A vast literature shows that China's five largest state-owned banks (the Big Five) suffer from low cost efficiency. We offer a new explanation of this situation, by decomposing overall efficiency of Chinese banks into two parts: persistent and transient efficiency. Using the model of Kumbhakar, Lien, and Hardaker (2014) based on the stochastic frontier approach, we measure persistent and transient efficiency for a large sample of 166 Chinese banks over the period 2008–2015. We show that the lower efficiency of China's Big Five banks is almost entirely due to low persistent cost efficiency, indicating structural problems. On the contrary, the Big Five banks transient efficiency is similar to other Chinese banks, reflecting a good aptitude to minimize their costs in the short-term.

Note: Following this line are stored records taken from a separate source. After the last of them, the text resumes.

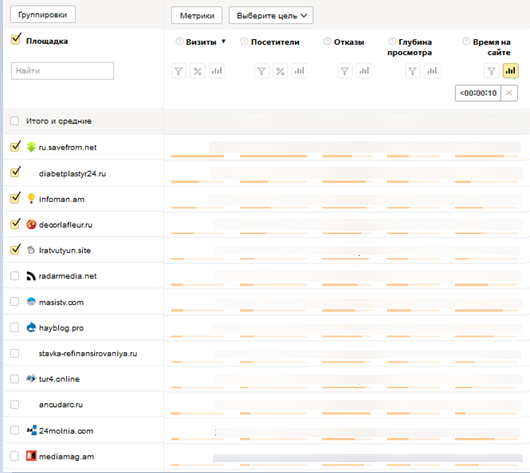This screenshot has height=473, width=530.
Task: Click the filter icon under Визиты
Action: [178, 71]
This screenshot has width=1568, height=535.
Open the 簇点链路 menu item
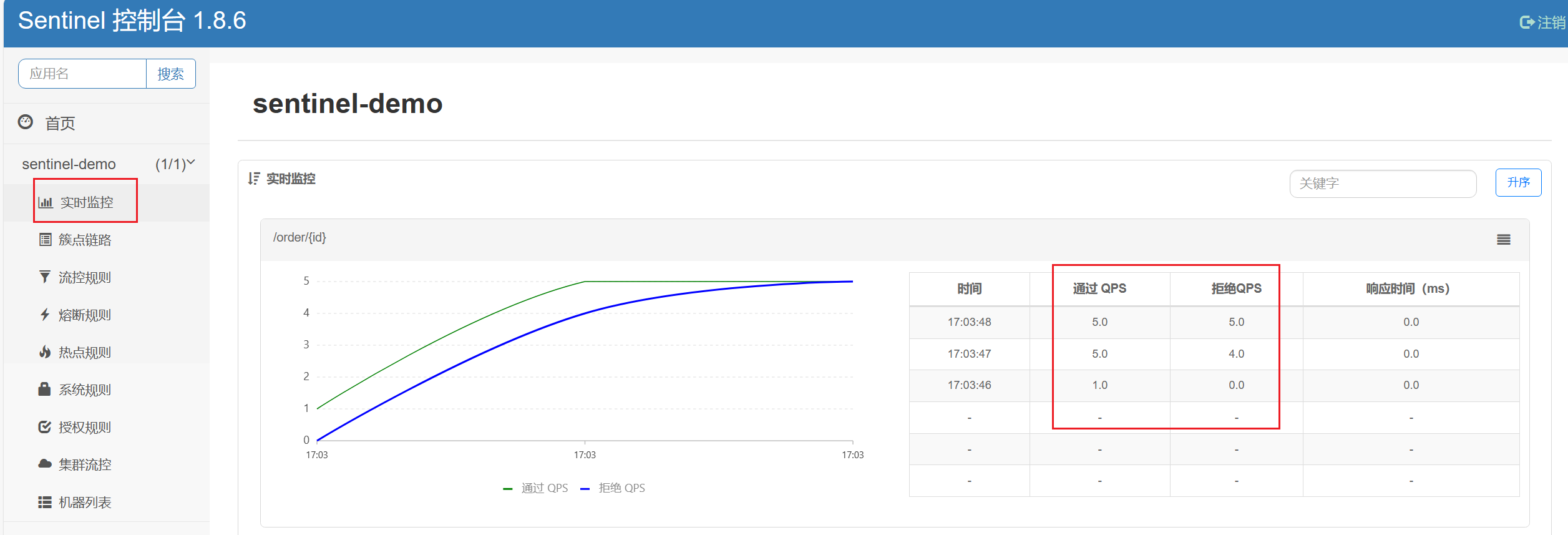click(85, 240)
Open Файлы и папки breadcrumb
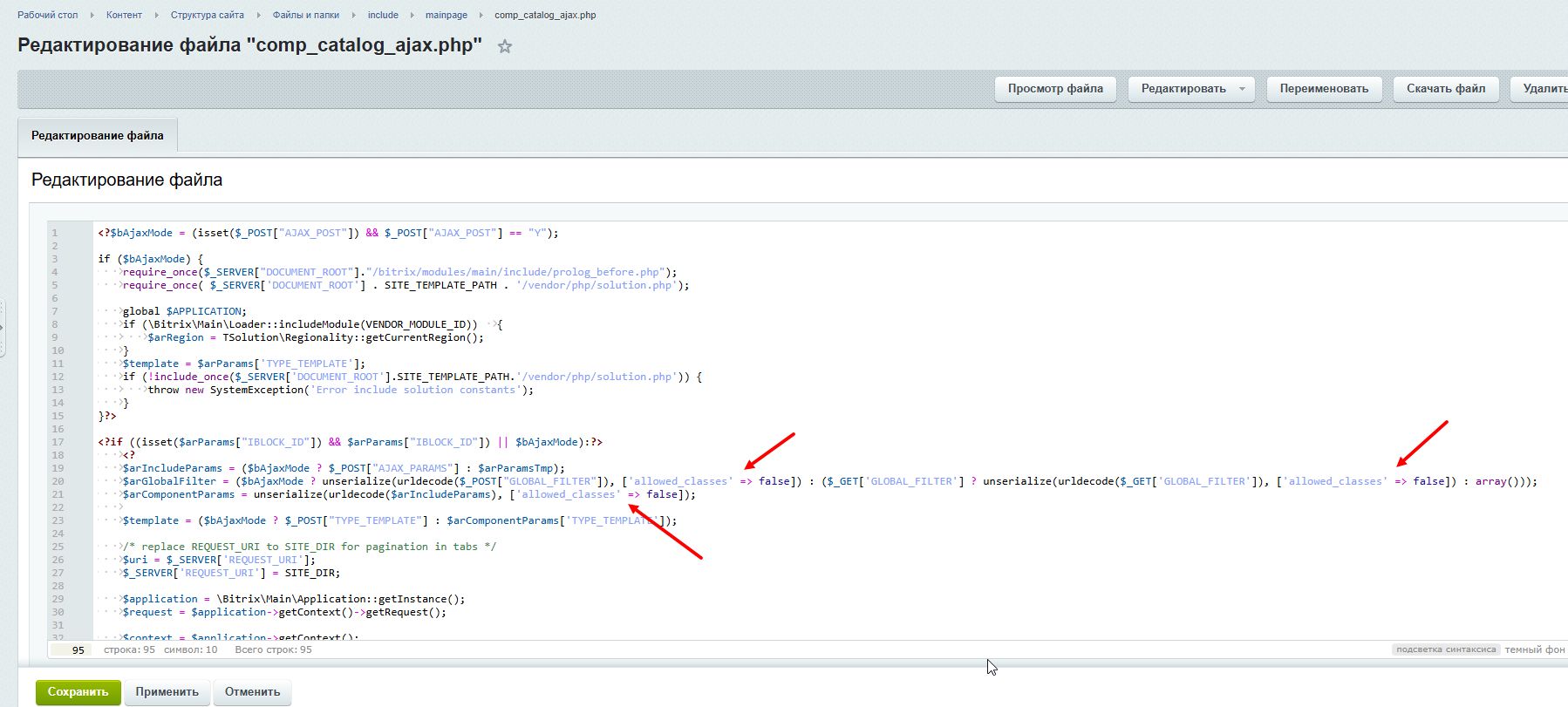The width and height of the screenshot is (1568, 707). 305,15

Our findings support the view that major structural reforms are needed to enhance the efficiency of China's Big Five banks.

Suggested Citation

  • Fungáčová, Zuzana & Klein, Paul-Olivier & Weill, Laurent, 2020. "Persistent and transient inefficiency: Explaining the low efficiency of Chinese big banks11We thank Ifthekar Hasan, Chun-Yu Ho, Iikka Korhonen, Jun Wu, Yanrui Wu, the participants of the Conference on," China Economic Review, Elsevier, vol. 59(C).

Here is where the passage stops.